In the worked solution below, explain in one to three sentences why the coefficient of x^n comes out to -1/n when n is odd.

[QUOTED PASSAGE]
※

Question

If ${\log }_e\left(\frac{1}{(1+x+x^2+x^3)}\right)$ be expanded in a series of ascending powers of $x,$

the coefficient of $x^n$ is $-\frac{b}{n}$ if $n$ be odd or of the form $4m+2$ and $\frac{a}{n}$ if $n$ be of the form $4m$. Find the value of $a+b^2$.

Answer 1

We have
${\log }_e\left(\frac{1}{1+x+x^2+x^3}\right)=-{\log }_e(1+x+x^2+x^3)$
$=-{\log }_e(1+x)(1+x^2)$
$=-{\log }_e\left(\right(1+x\left)\right(1+ix\left)\right(1-ix\left)\right)$
(where $i=\sqrt{-1}$)
$=-{\log }_e(1+x)-{\log }_e(1+ix)-{\log }_e(1-ix)$
$=-(x-\frac{x^2}{2}+\frac{x^3}{3}-...+(-1{)}^{n-1}\frac{x^n}{n}+...)-(ix-\frac{(ix{)}^2}{2}+\frac{(ix{)}^3}{3}-...+(-1{)}^{n-1}\frac{(ix{)}^n}{n}+...)+(ix+\frac{(ix{)}^2}{2}+\frac{(ix{)}^3}{3}+...+\frac{(ix{)}^n}{n}+...)$
Hence, coefficient of $x^n$ in ${\log }_e\left(\frac{1}{1+x+x^2+x^3}\right)$
$=-\frac{(-1{)}^{n-1}}{n}-(-1{)}^{n-1}\frac{i^n}{n}+\frac{i^n}{n}$
$=\frac{1}{n}\left[\right(-1{)}^n+(-1{)}^n{i}^n+i^n]$

Case 1: If $n$ be odd
then $(-1{)}^n=-1$
$\therefore$ Coefficient of $x^n$ in ${\log }_e\left(\frac{1}{1+x+x^2+x^3}\right)$
$=\frac{1}{n}(-1-i^n+i^n)$
$=-\frac{1}{n}$
Now if $n=4m+2$
Then coefficient of $x^n$ in ${\log }_e\left(\frac{1}{1+x+x^2+x^3}\right)$
$=\frac{1}{n}\left[\right(-1{)}^n+(-1{)}^n{i}^n+i^n)]$
$=\frac{1}{(4m+2)}\left[\right(-1{)}^{4m+2}+(-1{)}^{4m+2}{i}^{4m+2}+i^{4m+2})]$

$=\frac{1}{(4m+2)}[1+i^2+i^2]$

$=\frac{1}{(4m+2)}[1-1-1]$

$=-\frac{1}{n}=-\frac{b}{n}$

(since $4m+2=n$)

※

[SUPPLIED ENTRIES]
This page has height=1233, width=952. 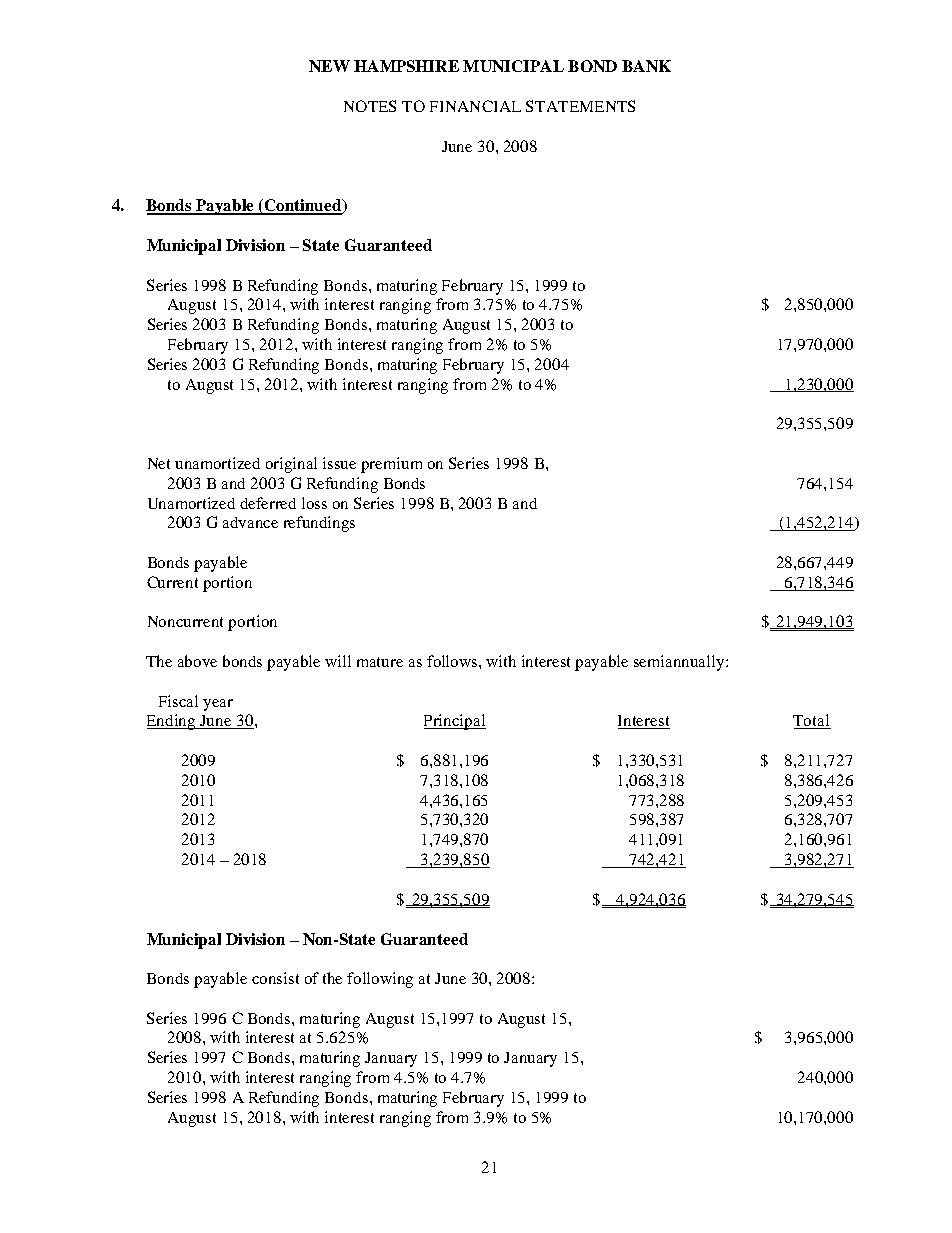 What do you see at coordinates (329, 66) in the page?
I see `NEW` at bounding box center [329, 66].
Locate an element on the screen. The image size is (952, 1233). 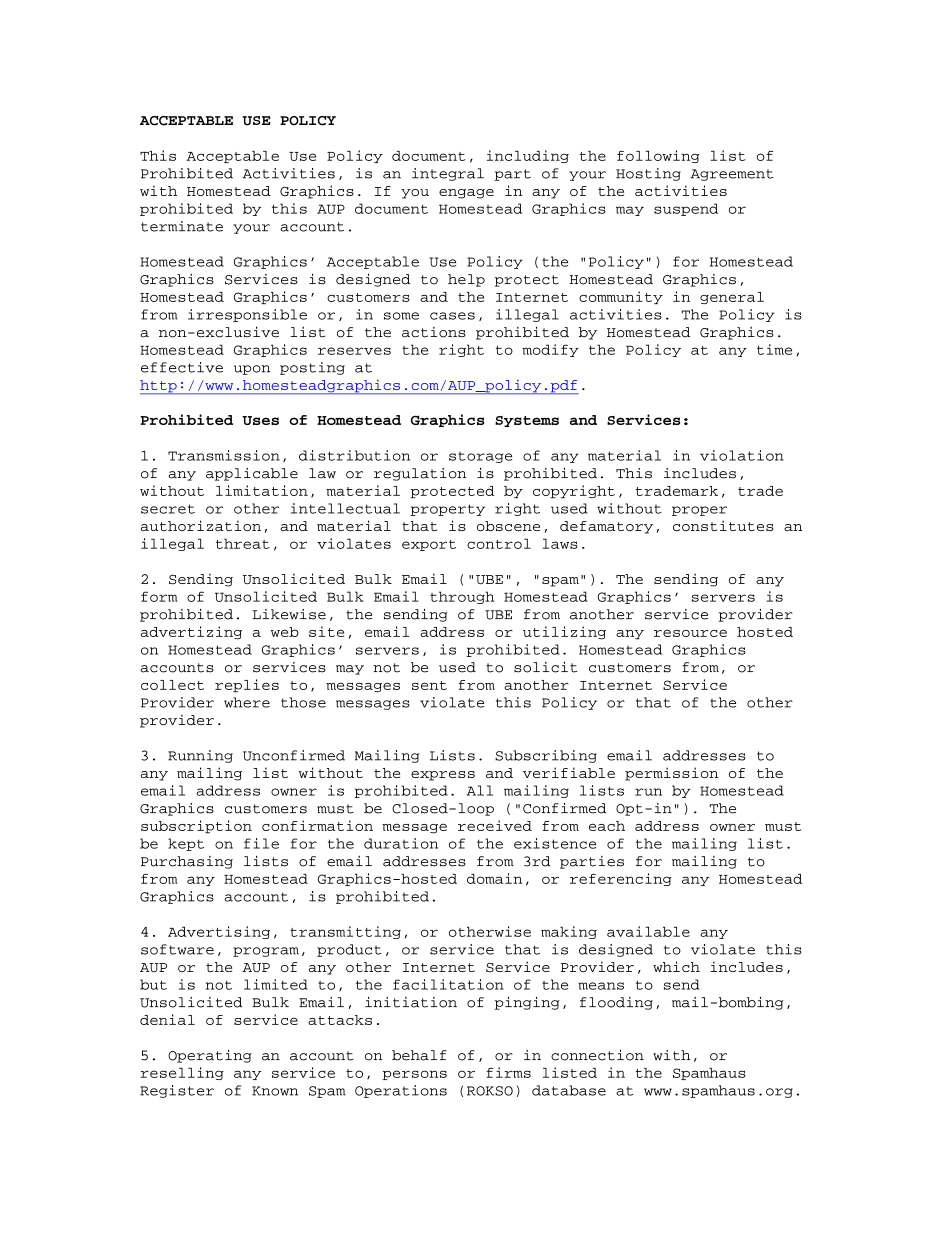
connection is located at coordinates (597, 1055).
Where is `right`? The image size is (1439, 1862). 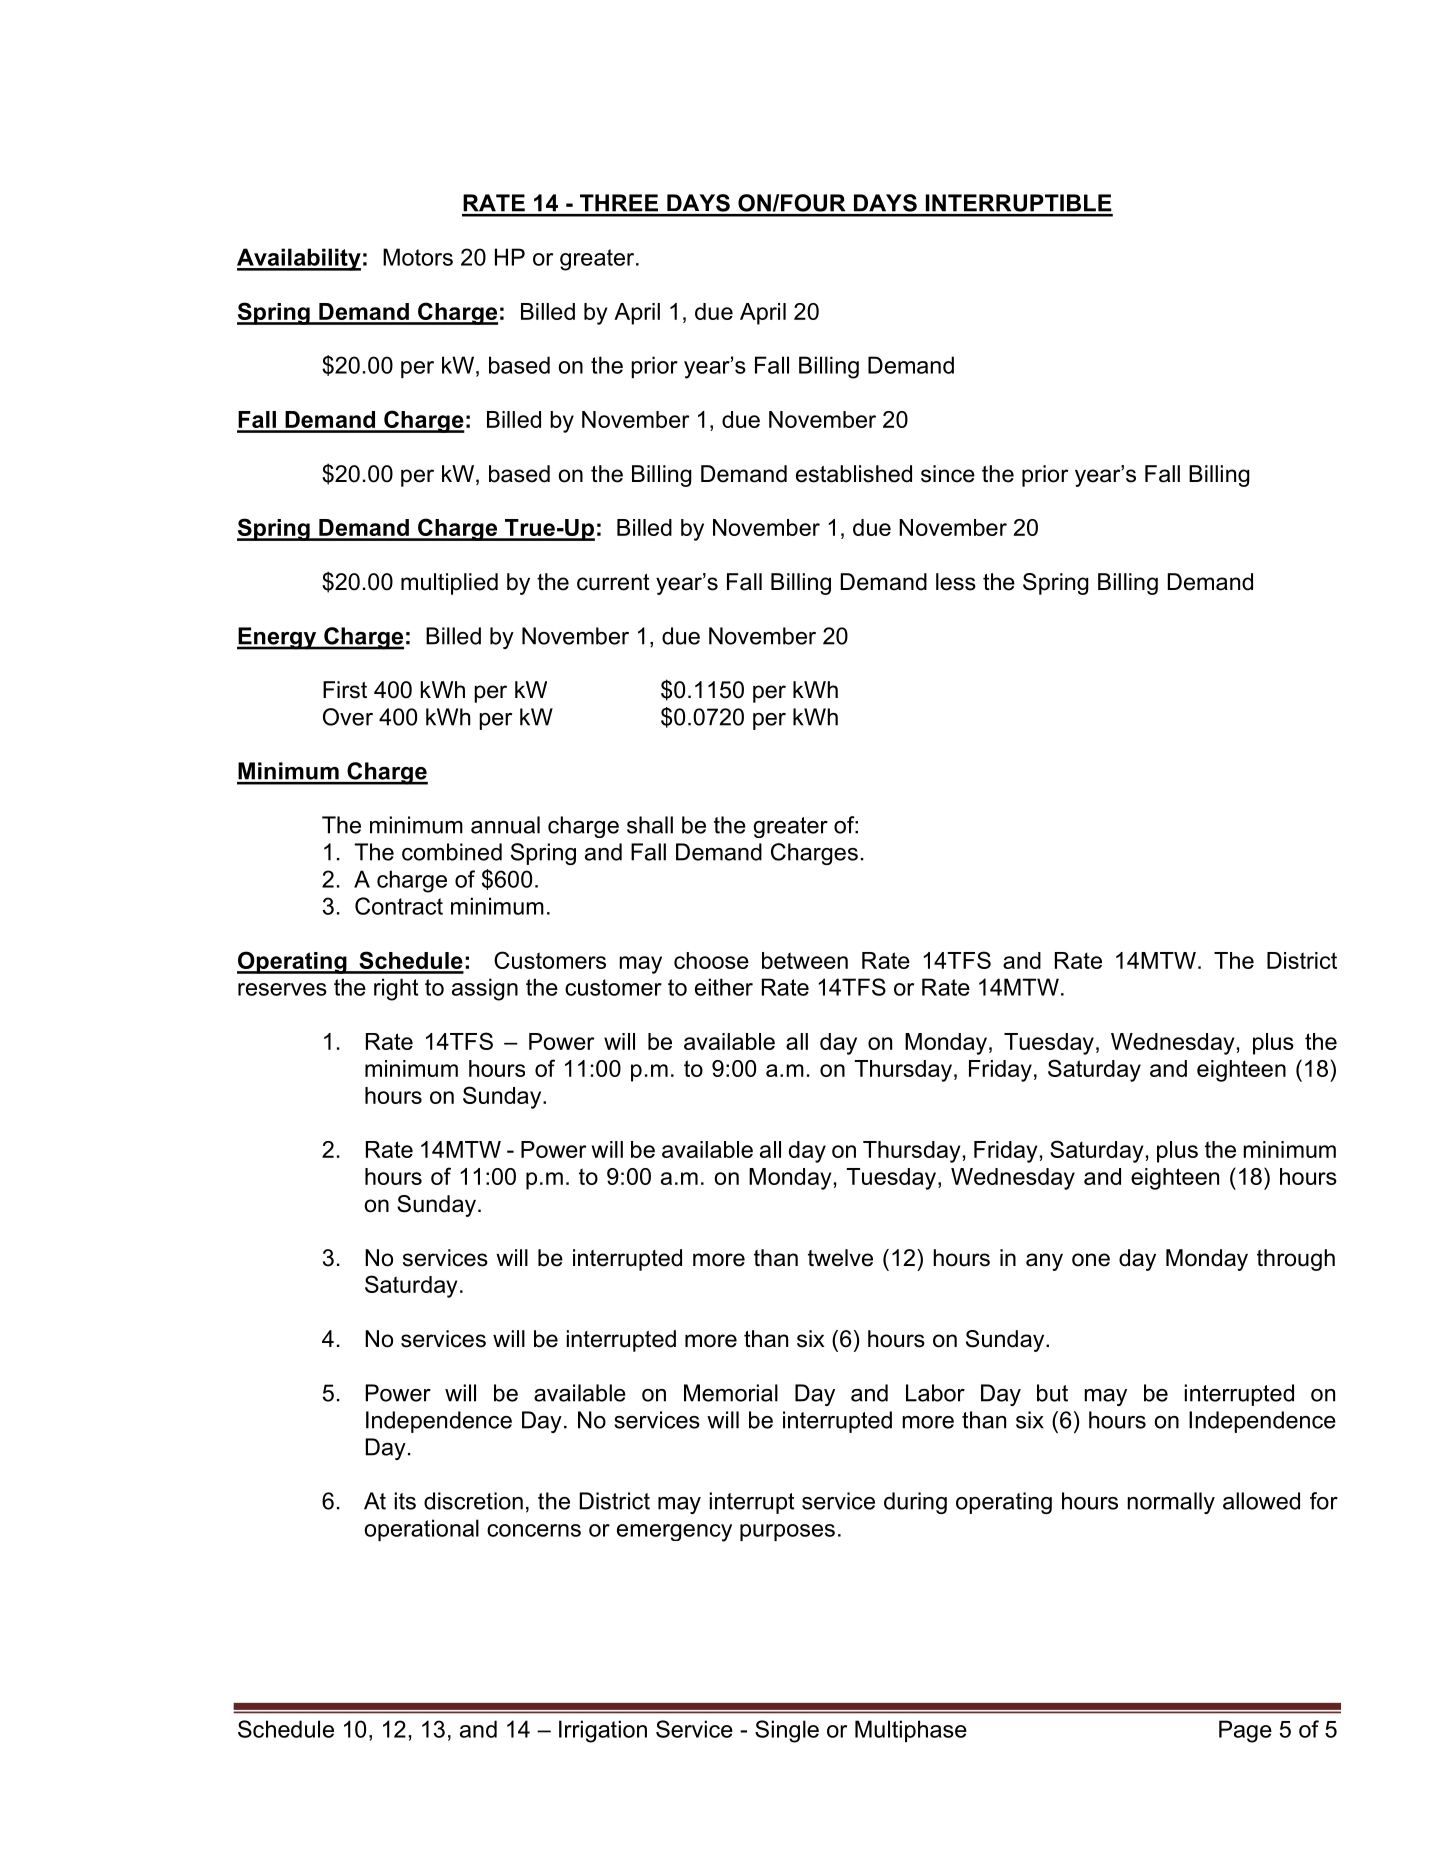 right is located at coordinates (396, 989).
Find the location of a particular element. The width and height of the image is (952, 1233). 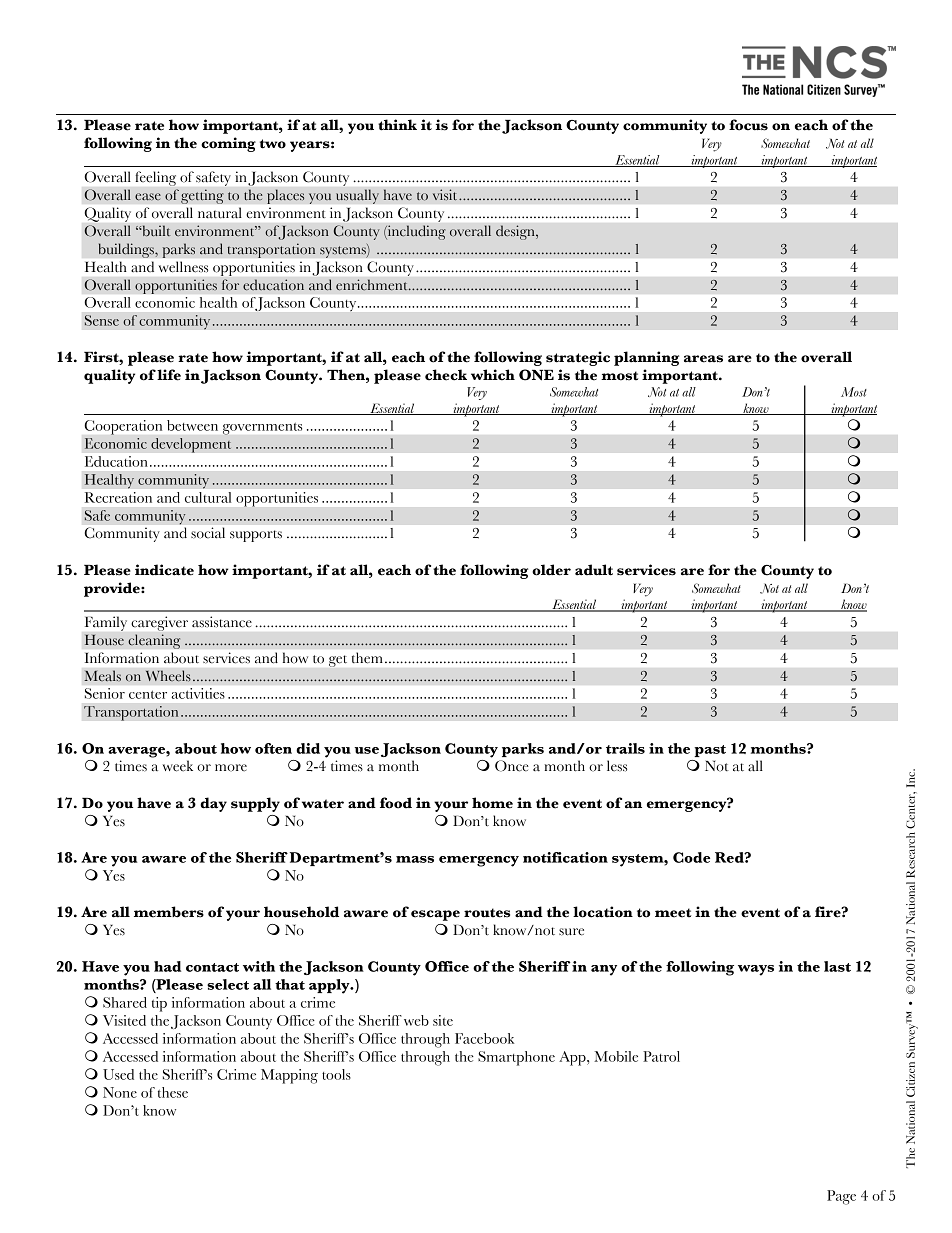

※

[EXERCISE SOLUTION]
For odd n, (-1)^n = -1, so the bracket (-1)^n + (-1)^n·i^n + i^n becomes -1 - i^n + i^n. The two i^n terms cancel and leave -1, so the coefficient is (1/n)(-1) = -1/n.